The second question is whether you have a containerized web application that wants to stay a container. A Rails or Django app, a Next.js server, anything that assumes a long-lived process and does not decompose naturally into functions. This is where App Runner used to live, and ECS Express Mode is now the honest successor. Two caveats deserve attention before you commit. Express Mode deploys pre-built images only, so you need a build-and-push pipeline, typically GitHub Actions into ECR, where App Runner could build straight from source. And Fargate does not scale to zero, so a hobby project that App Runner ran for pocket change will have a real monthly floor on Express Mode. For genuinely idle side projects, a Lambda function with a web adapter or a different platform entirely may serve you better.
The third question is whether the workload is a long-running process rather than a workflow. Something that streams, holds connections open, or churns through a queue continuously. That was never App Runner territory anyway; plain ECS on Fargate handles it, and Lambda managed instances are now a legitimate alternative when you want Lambda's operational model with server-shaped economics.
The last question is about orchestration, and here the line has genuinely moved. Step Functions still earns its place when the workflow spans many AWS services, when you want the visual state machine as living documentation, or when non-developers need to reason about the flow. But when the workflow is really just your application logic with retries and waits, durable functions let you keep it in code, in one place, in a language your team already writes. My rule of thumb after a few months: if I would have drawn the state machine mostly as a straight line with one or two branches, it becomes a durable function now.
A worked example
To make this concrete, consider a fairly typical product: a web frontend, an API, an occasional heavy job, and a payment flow that needs a human in the loop for large amounts.

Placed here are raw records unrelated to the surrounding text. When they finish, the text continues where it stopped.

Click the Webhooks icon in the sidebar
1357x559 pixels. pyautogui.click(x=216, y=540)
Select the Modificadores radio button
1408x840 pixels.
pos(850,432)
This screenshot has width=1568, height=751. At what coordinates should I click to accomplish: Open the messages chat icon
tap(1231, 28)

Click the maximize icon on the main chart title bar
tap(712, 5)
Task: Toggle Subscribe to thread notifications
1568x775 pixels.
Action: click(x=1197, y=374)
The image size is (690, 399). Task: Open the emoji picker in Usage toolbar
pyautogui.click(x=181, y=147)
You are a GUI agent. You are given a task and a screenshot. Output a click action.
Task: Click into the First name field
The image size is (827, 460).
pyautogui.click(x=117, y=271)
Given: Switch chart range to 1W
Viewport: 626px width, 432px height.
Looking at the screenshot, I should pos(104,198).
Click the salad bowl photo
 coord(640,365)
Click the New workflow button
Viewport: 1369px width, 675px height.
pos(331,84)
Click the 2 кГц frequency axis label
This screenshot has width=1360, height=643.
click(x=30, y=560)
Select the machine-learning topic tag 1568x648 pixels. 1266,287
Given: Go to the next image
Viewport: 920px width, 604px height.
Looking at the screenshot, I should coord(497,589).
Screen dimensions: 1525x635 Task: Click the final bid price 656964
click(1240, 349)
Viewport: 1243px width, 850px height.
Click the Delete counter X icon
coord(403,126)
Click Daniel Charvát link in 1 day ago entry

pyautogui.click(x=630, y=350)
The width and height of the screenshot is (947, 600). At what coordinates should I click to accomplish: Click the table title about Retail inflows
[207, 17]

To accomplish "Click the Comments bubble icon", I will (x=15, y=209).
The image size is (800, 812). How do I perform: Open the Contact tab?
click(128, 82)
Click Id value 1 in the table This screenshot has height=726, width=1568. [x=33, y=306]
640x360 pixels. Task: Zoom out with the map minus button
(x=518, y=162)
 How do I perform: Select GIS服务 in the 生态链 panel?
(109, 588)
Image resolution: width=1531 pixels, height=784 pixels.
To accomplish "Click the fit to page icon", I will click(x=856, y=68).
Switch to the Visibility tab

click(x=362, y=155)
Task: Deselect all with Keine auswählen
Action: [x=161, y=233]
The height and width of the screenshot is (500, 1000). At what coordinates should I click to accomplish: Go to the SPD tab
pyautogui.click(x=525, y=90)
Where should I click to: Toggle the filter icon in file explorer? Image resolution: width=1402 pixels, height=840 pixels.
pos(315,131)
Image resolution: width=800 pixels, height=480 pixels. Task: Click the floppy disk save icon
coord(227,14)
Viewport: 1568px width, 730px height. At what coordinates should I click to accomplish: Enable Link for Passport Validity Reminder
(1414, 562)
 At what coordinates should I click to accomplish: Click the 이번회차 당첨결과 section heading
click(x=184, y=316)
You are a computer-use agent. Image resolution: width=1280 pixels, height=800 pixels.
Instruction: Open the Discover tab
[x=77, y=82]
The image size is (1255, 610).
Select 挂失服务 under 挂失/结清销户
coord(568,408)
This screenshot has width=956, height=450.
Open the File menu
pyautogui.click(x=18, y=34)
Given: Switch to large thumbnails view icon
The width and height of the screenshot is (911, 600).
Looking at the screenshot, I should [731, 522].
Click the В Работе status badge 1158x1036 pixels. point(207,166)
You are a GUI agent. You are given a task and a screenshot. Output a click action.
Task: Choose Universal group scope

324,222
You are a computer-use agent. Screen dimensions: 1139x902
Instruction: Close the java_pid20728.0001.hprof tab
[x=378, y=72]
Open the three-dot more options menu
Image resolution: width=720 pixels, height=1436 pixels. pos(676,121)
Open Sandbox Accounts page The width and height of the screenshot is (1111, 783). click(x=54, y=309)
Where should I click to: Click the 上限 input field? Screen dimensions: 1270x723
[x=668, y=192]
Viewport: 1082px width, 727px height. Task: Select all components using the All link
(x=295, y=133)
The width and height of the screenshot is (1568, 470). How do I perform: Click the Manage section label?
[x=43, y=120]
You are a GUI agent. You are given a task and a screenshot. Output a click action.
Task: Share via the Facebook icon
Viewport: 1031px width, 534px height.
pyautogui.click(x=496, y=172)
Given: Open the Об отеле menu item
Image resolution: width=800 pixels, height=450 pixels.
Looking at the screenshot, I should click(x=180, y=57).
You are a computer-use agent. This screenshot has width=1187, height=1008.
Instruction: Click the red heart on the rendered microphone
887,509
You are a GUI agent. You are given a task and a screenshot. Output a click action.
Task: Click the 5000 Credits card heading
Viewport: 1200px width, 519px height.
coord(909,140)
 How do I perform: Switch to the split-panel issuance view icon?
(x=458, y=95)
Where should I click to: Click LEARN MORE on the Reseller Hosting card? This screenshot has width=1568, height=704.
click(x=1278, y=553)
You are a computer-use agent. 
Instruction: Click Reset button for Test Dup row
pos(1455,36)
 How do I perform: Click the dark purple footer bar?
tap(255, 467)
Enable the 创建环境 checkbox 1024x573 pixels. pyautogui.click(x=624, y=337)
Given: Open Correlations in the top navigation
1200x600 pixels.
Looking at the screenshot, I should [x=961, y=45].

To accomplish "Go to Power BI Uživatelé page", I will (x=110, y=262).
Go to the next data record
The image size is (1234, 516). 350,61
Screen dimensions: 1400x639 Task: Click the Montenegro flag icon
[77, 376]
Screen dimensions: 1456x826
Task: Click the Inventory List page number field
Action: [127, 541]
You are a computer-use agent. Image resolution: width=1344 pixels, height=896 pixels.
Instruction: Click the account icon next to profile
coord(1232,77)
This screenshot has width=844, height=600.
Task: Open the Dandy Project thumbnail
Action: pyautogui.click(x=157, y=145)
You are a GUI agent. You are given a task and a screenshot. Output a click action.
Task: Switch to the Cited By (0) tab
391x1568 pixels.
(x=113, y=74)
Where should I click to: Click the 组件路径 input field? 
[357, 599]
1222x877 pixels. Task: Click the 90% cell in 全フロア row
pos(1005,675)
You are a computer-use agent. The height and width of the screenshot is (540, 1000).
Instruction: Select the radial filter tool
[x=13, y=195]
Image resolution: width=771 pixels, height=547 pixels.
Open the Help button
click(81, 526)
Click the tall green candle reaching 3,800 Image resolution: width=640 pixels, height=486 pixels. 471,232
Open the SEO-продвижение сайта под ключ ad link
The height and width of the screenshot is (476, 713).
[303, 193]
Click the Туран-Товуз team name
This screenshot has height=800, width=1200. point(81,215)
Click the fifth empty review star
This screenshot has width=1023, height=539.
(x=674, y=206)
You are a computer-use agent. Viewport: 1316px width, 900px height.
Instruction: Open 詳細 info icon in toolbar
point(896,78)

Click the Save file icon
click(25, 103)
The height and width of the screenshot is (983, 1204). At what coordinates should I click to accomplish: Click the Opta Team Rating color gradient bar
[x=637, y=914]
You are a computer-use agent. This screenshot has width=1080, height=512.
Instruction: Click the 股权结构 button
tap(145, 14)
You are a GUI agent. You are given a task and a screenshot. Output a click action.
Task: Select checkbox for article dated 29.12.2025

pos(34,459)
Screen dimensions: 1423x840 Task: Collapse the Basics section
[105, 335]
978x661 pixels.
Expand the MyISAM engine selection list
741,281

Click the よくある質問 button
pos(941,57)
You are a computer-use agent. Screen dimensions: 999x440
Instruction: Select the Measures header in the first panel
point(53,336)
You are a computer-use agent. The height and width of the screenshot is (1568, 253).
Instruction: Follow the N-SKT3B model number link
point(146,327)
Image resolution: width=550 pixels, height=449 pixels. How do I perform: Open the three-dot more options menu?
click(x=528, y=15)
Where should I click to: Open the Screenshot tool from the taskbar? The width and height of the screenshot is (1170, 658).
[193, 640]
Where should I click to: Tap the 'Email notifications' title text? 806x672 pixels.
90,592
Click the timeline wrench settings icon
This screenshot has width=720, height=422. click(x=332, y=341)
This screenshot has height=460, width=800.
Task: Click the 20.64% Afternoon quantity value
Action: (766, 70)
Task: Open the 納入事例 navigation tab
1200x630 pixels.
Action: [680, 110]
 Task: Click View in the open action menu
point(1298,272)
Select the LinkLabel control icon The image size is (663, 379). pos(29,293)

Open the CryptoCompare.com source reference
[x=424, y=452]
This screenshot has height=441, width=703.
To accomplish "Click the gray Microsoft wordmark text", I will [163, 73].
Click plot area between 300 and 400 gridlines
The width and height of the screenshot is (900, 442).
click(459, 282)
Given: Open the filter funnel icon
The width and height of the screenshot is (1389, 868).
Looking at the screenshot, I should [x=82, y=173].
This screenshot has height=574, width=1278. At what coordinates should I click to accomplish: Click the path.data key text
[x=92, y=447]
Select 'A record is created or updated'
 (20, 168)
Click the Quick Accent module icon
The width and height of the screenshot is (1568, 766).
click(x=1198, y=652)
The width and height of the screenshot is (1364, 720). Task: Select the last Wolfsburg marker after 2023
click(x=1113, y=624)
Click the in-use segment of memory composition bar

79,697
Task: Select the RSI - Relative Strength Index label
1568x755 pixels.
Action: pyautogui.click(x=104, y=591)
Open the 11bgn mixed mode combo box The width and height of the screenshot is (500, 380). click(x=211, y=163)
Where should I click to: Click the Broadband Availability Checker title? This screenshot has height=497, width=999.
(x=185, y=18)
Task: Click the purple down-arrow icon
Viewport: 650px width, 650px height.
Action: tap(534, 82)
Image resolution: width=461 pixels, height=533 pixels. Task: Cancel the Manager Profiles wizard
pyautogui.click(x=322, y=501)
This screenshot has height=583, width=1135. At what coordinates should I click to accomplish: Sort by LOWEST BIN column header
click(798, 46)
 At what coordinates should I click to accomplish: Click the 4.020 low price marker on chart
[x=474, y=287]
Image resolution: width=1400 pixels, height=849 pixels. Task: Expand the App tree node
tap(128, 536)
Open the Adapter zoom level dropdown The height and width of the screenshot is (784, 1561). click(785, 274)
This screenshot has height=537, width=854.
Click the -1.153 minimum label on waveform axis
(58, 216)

In 2024 I would have put the frontend on App Runner or Amplify, the API on Lambda behind API Gateway, the heavy job on Fargate, and modeled the payment flow as a Step Functions state machine with a task token wait. In 2026 the frontend container goes to ECS Express Mode, the API stays on Lambda, the heavy job stays on Fargate or moves to a managed-instances Lambda if it is bursty, and the payment flow collapses into a single durable function that suspends on a callback until a human approves. One fewer service to operate, one fewer DSL to maintain, and the waiting costs nothing while it waits.
Closing thoughts
The uncomfortable part of writing a guide like this is knowing that App Runner had guides like this written about it too. Services end; the skill is in noticing which properties of a service are durable and which are fashion. Resources you can see and take over, as with ECS Express Mode, age better than boxes you cannot open. Programming models that absorb complexity into ordinary code, as durable functions do, age better than external orchestrators for logic that was always yours. Those two bets feel safe for 2026. Ask me again in three years.